Regine Seemann, Schulleiterin der „Schule An der Burgweide“ in Kirchdorf Süd, steht vor dem Eingang zu ihrem Büro. In der Hand hält sie zwei Urkunden von Preisen, die ihre Schule in diesem Jahr für Integration und Inklusion gewonnen hat. Foto: pr

Sebastian Grundke, Wilhelmsburg.
Die Grundschule „An der Burgweide“ ist anders als andere Grundschulen. Sechs Jahre lang wird hier in inklusiven jahrgangsübergreifenden Klassen gemeinsam gelernt. Auch in diesem Jahr wurde die Schule mit Preisen für Integration und Inklusion ausgezeichnet. Und doch ist für Schulleiterin Regine Seemann die Schulwelt hier in Kirchdorf-Süd keineswegs in Ordnung – wie das folgende Interview zeigt.

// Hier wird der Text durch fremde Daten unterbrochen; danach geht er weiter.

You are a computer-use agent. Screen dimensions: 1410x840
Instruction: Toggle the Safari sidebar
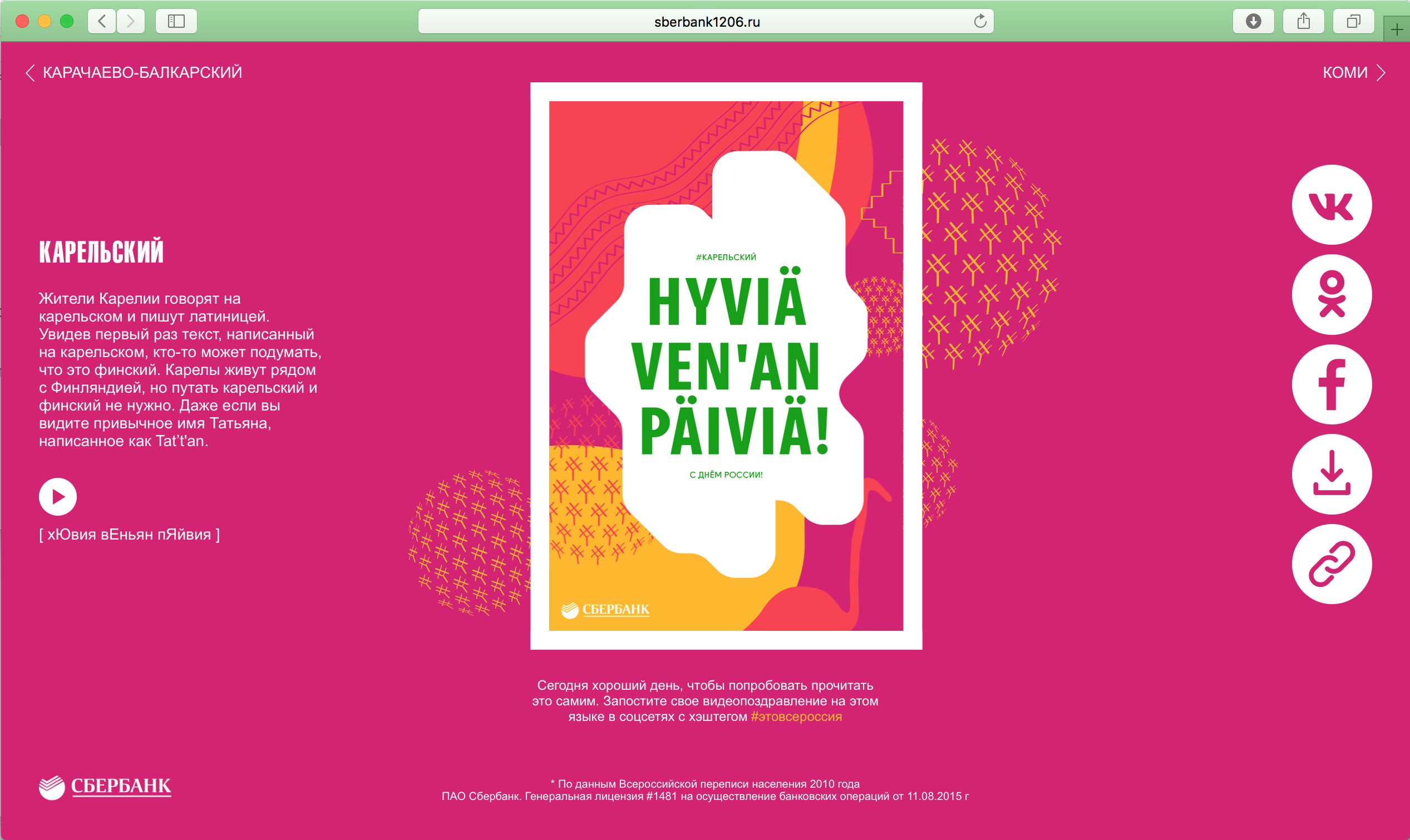tap(176, 22)
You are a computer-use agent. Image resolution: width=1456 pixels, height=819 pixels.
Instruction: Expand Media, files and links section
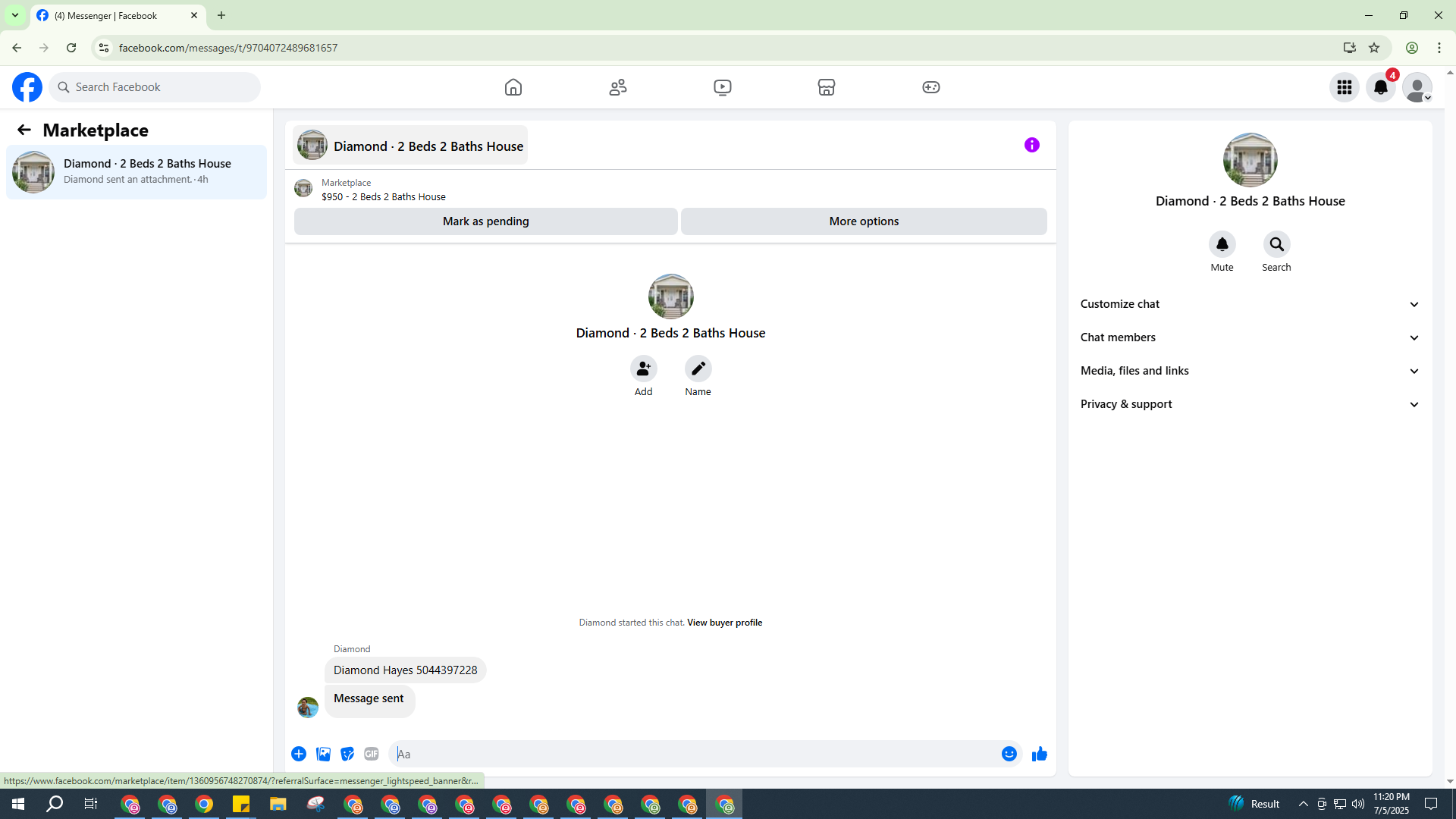pos(1250,371)
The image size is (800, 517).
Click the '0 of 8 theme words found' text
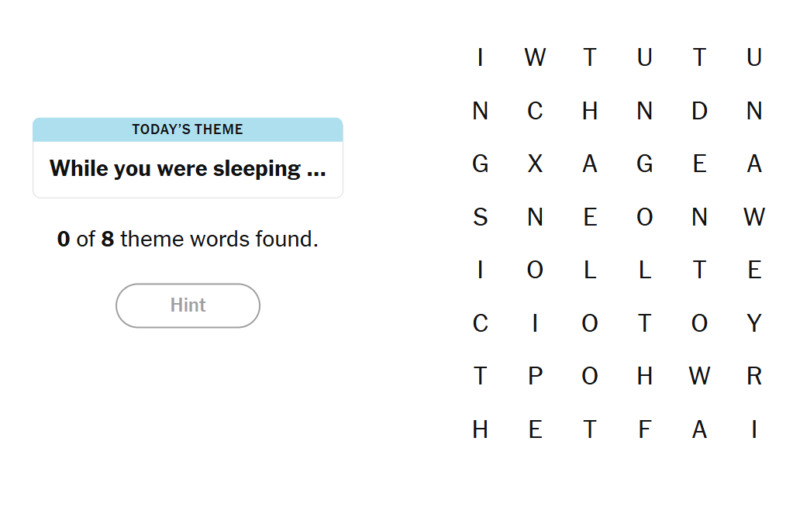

Sie haben mit Ihrer Schule schon wieder Preise gewonnen. Was machen Sie besser oder anders als andere Schulen? Wir sind die einzige Schule hier auf der Elbinsel in Wilhelmsburg, die auch Kinder mit Förderbedarf bei der geistigen Ent-
wicklung hat. Wir haben also viele Kinder mit speziellem Förderbedarf, die bei uns gemeinsam mit anderen Schülern, mit normalen Regelschülern, lernen. Was immer normal in dem Zusammenhang auch bedeutet. Wir unterstützen die Vielfalt noch, indem wir zum Beispiel auch jahrgangsübergreifend arbeiten. Da sind wir auch die einzige Schule hier, die das macht. Wir haben also eine Jahrgangsmischung von Stufe eins bis drei. Die Kleinen lernen also gemeinsam. Und auch die Schüler der Stufen vier bis sechs lernen gemeinsam.

Was bewirkt die Mischung beim Alter? Das soziale Klima in den Klassen oder Lerngruppen – so nennen wir das hier – ist bei uns sehr gut. In den Gruppen gibt es natürlich Kinder, die schneller oder langsamer lernen als andere. Aber durch die Altersmischung fällt es nicht so sehr auf, wenn ein Kind langsamer lernt. Weil auch Kinder in seiner Lerngruppe aus unteren Klassenstufen sind, die auf seinem Niveau sind. Dadurch gibt es weniger Konkurrenz und ein besseres soziales Klima.

In diesem Halbjahr haben Sie rund 15.000 Euro an Preisgeldern eingesammelt. Wie viel Geld müssten die Preise bringen, wenn es nach Ihnen ginge? Hier ist ein Hortgebäude auf dem Schulgelände, das seit sechs Jahren leersteht. Die Förderschule nebenan steht seit zwei Jahren auch komplett leer. Wir hätten gerne, dass zumindest das Hortgebäude renoviert wird. Wenn wir jetzt zum Beispiel den Deutschen Schulpreis gewinnen würden, der mit 100.000 Euro dotiert ist, dann könnte man mit dem Geld den Hort flottmachen. Aber mit dem Geld, das wir bisher gewonnen haben, können wir auch schon einiges verbessern oder schöner machen.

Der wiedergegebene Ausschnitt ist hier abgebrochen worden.